- [Bagian Dokumen]
--------------------------------
Pemilihan rute dan persiapan telah dilakukan. Berdasarkan pengalaman tahun lalu, rencana pun telah disusun matang. Kami sedikit lebih santai, tapi bukan mudik namanya kalau rencana bisa berjalan lancar.
Bandung – Merak
Seperti tahun lalu, kami start dari Bandung jam 11 malam, langsung masuk tol. Tujuannya agar tiba di Merak jam 3 pagi dan langsung masuk kapal. Bedanya, tahun lalu saya berangkat seminggu sebelum lebaran, tahun ini kami melakukan kesalahan besar dengan memilih berangkat tanggal 21 Juni.
Kami tiba tepat jam 03.08 di exit tol Merak, dan langsung disambut dengan antrian kendaraan yang hendak menaiki kapal. Bayangan untuk sahur di kapal dan sampai di Bakauheni jam 6 pagi langsung buyar.
Mendung membayangi antrian kendaraan menaiki kapal
Tentu kami berhasil menaiki kapal… pada jam 8 pagi.
--------------------------------
- [Instruksi 1]
Tuliskan kembali tanpa perubahan bagian catatan mudik di atas dari "Bandung – Merak" sampai "tanggal 21 Juni.".
- [Instruksi 2]
Sebutkan semua keterangan jam yang tercantum dalam catatan mudik di atas.
- [Instruksi 3]
Teruskan catatan mudik Bandung–Merak di atas, dimulai tepat sesudah kalimat terakhirnya.
Entri berikut tidak diperlukan untuk mengerjakan tugas apa pun.
--------------------------------
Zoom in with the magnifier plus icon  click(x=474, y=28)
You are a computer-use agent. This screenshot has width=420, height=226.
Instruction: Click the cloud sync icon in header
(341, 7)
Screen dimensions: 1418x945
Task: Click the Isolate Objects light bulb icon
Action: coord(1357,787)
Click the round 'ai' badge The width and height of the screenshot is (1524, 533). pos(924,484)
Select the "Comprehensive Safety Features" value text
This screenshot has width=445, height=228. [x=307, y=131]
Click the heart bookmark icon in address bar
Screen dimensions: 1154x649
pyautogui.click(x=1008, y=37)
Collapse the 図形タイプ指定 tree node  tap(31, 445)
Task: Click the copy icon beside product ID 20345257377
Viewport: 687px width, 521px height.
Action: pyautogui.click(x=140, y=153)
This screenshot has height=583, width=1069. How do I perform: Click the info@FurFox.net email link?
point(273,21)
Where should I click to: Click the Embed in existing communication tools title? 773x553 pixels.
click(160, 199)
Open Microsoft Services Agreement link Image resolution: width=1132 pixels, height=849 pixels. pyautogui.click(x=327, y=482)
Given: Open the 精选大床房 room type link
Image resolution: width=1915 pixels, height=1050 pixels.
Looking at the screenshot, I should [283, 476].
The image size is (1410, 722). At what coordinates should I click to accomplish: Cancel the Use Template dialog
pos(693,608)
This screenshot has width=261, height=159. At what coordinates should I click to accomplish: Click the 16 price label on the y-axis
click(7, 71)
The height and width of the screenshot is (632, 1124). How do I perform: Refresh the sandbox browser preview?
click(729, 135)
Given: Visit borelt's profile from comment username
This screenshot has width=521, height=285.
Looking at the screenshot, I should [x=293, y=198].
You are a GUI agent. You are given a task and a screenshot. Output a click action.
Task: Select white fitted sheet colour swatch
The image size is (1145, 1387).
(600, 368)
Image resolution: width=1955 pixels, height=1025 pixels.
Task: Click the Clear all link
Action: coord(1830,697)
--------------------------------
- [Jawaban Tugas 1]
Bandung – Merak
Seperti tahun lalu, kami start dari Bandung jam 11 malam, langsung masuk tol. Tujuannya agar tiba di Merak jam 3 pagi dan langsung masuk kapal. Bedanya, tahun lalu saya berangkat seminggu sebelum lebaran, tahun ini kami melakukan kesalahan besar dengan memilih berangkat tanggal 21 Juni.

- [Jawaban Tugas 2]
- jam 11 malam
- jam 3 pagi
- jam 03.08
- jam 6 pagi
- jam 8 pagi

- [Jawaban Tugas 3]
Begitu naik kapal, langsung cari tempat untuk istirahat, karena nanti harus melanjutkan etape berikutnya. Tapi jika anda kebetulan dapat kapal KM Salvatore (hi pak nahkoda!) seperti yang kami alami. Istirahat hanya tinggal mimpi, karena kapal ini ada live musik dangdut sepanjang perjalanan yang kekencangan suaranya ngalahin suara konser Dream Theatre di pantai Ancol.
Kelelahan, akhirnya saya sempat terlelap, entah berapa menit.
Bakauheni – Liwa
Beberapa ratus meter setelah turun dari kapal, gerbang tol lintas Sumatera yang baru dibangun pun terlihat, sayangnya belum bisa dilewati. Perjalanan dilanjutkan lewat jalur biasa yang padat oleh pemudik, tapi tidak sepadat di Jawa tentunya.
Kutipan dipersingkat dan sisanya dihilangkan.